The senior foreign envoy of the European Union has warned that the Islamist insurgency in gas-rich northern Mozambique must be controlled before it threatens the rest of East Africa.
“We cannot allow East Africa to become (a haven) for international terrorist networks and the tight links they have with traffickers of human beings and piracy,” Portugal’s Foreign Minister Augusto Santos Silva told the European Parliament on Tuesday.
Offer of EU support
“This is in the interest of the EU; it is not merely an internal matter for Mozambique,” Silva told the Foreign Affairs Committee when presenting the overseas priorities of the Portuguese presidency of the EU Council.
He stressed that the EU will “support the efforts of the Mozambican authorities in the fight against international terrorism and support them in coping with the very difficult situation today in the north, particularly in Cabo Delgado”.
Maputo reaches out
Silva spent two days in Maputo last week at the behest of the European Commission’s High Representative for Foreign Policy, Josep Borrell, to find out how best to offer Mozambique support.
His visit came after a letter was sent on 16 December to the EU by Mozambique’s government, appealing for help.
Silva said: “We decided to increase co-operation with Mozambique in areas where it already exists, such as development aid and humanitarian assistance (and) security.

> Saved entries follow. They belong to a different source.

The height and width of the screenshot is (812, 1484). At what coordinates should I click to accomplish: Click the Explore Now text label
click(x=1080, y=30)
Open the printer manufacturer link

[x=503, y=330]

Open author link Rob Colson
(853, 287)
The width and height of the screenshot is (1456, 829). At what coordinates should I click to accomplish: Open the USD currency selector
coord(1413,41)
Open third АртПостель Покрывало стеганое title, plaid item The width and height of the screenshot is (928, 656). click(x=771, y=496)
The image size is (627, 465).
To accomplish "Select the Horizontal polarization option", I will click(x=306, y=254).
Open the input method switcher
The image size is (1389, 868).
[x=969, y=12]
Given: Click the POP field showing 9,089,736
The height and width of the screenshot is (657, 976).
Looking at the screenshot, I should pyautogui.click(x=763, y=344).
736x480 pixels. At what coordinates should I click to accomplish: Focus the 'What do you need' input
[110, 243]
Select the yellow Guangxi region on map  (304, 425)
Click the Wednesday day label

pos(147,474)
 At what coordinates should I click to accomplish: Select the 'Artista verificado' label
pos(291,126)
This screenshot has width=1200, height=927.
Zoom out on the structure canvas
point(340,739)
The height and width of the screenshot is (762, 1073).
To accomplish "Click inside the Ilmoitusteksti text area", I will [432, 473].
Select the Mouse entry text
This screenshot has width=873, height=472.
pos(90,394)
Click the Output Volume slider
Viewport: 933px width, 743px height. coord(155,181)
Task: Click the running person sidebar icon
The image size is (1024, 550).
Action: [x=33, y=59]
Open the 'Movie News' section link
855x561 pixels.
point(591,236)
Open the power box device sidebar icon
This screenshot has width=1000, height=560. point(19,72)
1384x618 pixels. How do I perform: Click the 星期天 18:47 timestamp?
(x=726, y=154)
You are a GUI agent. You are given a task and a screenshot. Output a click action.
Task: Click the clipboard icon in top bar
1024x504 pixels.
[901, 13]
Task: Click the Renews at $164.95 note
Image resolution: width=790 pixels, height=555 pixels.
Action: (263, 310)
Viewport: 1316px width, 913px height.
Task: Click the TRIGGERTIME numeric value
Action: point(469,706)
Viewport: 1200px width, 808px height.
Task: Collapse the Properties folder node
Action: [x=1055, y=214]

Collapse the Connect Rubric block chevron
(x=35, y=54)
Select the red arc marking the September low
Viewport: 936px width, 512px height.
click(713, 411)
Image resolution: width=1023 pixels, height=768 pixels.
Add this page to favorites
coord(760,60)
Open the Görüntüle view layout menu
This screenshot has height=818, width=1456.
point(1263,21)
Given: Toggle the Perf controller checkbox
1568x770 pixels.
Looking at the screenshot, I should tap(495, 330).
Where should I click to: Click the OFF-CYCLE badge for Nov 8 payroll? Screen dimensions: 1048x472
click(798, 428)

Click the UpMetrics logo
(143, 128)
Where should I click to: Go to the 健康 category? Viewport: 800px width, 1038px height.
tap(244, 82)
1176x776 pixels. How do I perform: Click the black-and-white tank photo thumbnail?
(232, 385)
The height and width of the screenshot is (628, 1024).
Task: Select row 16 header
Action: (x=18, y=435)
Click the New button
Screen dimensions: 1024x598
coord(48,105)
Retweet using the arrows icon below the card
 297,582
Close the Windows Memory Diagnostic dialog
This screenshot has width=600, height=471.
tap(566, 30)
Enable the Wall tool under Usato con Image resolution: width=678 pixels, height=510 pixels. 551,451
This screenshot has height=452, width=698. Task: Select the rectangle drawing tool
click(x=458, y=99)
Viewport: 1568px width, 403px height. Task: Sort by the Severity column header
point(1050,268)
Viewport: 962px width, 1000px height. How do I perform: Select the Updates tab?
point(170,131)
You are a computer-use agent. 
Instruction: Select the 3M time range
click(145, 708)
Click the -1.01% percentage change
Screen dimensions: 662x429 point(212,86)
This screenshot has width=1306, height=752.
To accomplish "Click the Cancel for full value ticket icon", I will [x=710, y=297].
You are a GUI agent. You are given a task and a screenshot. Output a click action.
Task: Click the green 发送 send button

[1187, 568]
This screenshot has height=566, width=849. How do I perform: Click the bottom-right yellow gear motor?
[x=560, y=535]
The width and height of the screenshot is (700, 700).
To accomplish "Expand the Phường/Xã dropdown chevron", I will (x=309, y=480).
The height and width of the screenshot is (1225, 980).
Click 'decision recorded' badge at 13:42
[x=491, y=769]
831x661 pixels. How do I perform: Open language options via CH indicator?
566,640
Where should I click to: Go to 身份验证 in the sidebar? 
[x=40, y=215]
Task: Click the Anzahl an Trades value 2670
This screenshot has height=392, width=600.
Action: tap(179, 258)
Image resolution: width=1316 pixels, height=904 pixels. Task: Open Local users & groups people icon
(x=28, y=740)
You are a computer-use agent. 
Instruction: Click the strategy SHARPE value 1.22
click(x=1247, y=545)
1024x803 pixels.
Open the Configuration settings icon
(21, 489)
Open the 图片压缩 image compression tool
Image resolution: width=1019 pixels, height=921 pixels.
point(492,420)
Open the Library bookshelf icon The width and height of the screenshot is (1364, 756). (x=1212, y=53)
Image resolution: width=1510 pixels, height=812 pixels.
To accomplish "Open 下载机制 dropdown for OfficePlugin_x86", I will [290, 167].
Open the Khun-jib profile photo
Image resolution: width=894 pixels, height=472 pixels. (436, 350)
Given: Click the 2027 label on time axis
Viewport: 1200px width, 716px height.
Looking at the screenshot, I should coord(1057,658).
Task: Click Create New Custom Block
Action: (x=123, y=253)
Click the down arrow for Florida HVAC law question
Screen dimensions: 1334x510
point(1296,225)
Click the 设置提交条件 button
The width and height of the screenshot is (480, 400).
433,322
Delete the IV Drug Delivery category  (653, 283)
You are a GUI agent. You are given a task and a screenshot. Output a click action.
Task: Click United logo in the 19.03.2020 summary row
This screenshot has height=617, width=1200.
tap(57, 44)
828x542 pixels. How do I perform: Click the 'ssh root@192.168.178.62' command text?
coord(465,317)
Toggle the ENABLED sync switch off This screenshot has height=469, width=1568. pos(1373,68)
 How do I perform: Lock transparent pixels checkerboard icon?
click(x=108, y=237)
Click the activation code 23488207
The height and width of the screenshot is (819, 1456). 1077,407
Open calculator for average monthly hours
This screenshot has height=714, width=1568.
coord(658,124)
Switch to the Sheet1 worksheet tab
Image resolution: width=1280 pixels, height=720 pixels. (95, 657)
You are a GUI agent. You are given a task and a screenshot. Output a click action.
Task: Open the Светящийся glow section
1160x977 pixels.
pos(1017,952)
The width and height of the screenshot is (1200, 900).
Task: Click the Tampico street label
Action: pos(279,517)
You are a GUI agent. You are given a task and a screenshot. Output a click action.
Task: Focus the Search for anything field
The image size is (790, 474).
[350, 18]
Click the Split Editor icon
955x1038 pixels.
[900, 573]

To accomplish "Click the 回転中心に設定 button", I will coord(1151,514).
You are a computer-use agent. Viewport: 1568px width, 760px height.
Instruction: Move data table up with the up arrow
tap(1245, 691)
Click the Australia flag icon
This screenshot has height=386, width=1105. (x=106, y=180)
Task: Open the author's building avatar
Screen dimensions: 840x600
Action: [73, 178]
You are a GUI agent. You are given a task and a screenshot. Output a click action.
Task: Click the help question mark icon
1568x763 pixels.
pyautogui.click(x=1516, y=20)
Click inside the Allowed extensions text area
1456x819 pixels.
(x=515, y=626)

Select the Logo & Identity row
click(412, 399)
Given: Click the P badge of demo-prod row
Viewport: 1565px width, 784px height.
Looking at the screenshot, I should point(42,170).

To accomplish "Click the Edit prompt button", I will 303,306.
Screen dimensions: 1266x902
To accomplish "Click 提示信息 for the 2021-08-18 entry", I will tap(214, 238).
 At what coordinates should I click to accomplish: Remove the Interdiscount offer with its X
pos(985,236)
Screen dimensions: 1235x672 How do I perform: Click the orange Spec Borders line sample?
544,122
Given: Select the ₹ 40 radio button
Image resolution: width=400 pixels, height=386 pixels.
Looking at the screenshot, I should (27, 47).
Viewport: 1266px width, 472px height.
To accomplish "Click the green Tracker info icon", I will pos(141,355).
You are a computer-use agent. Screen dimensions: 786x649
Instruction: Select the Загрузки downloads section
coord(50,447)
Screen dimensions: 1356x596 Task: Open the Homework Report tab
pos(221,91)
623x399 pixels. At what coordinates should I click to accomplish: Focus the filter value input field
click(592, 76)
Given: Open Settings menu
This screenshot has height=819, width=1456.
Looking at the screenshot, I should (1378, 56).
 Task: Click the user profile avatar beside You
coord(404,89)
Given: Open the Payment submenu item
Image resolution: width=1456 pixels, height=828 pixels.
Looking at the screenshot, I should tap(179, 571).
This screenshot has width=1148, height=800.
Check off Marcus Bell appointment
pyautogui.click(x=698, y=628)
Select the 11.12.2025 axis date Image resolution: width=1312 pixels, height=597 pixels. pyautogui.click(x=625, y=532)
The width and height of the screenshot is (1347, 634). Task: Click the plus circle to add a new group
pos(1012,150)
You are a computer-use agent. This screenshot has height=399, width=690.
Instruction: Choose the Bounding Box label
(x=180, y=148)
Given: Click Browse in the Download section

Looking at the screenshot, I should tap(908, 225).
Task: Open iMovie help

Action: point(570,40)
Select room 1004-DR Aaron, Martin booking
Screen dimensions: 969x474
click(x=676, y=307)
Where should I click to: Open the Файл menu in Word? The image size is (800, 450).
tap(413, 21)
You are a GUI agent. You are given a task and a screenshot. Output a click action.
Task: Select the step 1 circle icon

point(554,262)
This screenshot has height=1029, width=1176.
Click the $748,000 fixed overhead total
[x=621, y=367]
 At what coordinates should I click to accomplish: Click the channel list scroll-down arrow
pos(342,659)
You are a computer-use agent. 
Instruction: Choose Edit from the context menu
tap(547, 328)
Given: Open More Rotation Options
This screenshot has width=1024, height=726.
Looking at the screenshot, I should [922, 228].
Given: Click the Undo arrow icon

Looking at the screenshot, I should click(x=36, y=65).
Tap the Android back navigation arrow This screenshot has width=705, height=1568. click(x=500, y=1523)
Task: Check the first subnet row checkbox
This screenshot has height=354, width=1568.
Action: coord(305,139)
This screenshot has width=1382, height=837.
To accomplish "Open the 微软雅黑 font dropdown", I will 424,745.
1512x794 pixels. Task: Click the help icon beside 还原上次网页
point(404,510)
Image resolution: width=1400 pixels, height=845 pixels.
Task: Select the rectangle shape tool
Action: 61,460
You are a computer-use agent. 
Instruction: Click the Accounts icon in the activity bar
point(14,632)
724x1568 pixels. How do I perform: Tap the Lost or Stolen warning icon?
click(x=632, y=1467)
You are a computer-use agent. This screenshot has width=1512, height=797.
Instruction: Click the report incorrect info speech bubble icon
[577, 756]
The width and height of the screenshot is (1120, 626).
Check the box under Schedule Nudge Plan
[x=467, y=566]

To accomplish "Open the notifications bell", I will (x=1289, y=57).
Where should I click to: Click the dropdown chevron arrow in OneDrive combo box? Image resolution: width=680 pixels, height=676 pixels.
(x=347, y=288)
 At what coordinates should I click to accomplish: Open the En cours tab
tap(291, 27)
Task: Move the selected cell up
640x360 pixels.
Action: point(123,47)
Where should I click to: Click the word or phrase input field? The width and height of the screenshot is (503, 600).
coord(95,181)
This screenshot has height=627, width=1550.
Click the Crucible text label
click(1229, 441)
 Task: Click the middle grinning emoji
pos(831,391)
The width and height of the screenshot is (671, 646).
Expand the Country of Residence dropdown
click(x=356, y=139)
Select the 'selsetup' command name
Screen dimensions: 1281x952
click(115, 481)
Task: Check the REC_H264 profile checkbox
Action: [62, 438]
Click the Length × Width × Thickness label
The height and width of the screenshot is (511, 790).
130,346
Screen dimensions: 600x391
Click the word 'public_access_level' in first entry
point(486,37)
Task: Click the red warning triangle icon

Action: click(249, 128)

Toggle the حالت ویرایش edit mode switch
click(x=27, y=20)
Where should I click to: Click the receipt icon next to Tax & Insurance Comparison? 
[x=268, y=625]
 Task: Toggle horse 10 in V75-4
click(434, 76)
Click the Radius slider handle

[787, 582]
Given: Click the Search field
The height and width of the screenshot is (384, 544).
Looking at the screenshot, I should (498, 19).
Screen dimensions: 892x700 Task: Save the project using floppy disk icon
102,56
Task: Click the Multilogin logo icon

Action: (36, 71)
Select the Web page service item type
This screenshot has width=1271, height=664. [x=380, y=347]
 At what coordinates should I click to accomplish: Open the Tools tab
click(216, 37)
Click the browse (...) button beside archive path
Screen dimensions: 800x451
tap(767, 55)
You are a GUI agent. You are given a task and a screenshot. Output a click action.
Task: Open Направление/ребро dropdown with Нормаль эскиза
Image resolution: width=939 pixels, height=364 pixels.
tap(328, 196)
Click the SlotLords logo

"When it comes to security, we will train Mozambican military forces so they can give a better response to the insurgency and we will also provide equipment.”
He also hopes that “within the coming weeks, we’ll be able to define the political framework through which we can strengthen this co-operation".
Silva highlighted the importance of support being provided in the context of maintaining “strict respect for Mozambique’s sovereignty” and “strict respect” for the role that could also be played by the African Union and the Southern African Development Community.
Threat to LNG plans
Portugal’s foreign minister also stressed the importance of support being implemented “as soon as possible".
Silva's comments came amid increasing concerns that the insurgents could mobilise west into neighbouring Niassa province, which borders Malawi and Lake Malawi.
This week, Cabo Ligado, a conflict monitoring organisation that focuses on Mozambique, cited Joao Mosca, director of Mozambique’s Rural Environment Observatory as saying Niassa suffers from the same elevated poverty levels and extreme inequality that exist in Cabo Delgado, potentially making the province a fertile recruiting ground for the insurgency.
Cabo Delgado is home to a huge liquefied natural gas complex at Afungi that is being developed by Total and where ExxonMobil also plans build a second huge LNG plant.
However, work on Totals Mozambique LNG project ground to a halt this month due to the threat posed by insurgents.
Since it erupted in late 2017, the Islamist insurgency has displaced some 560,000 people so far, with more than 2000 deaths.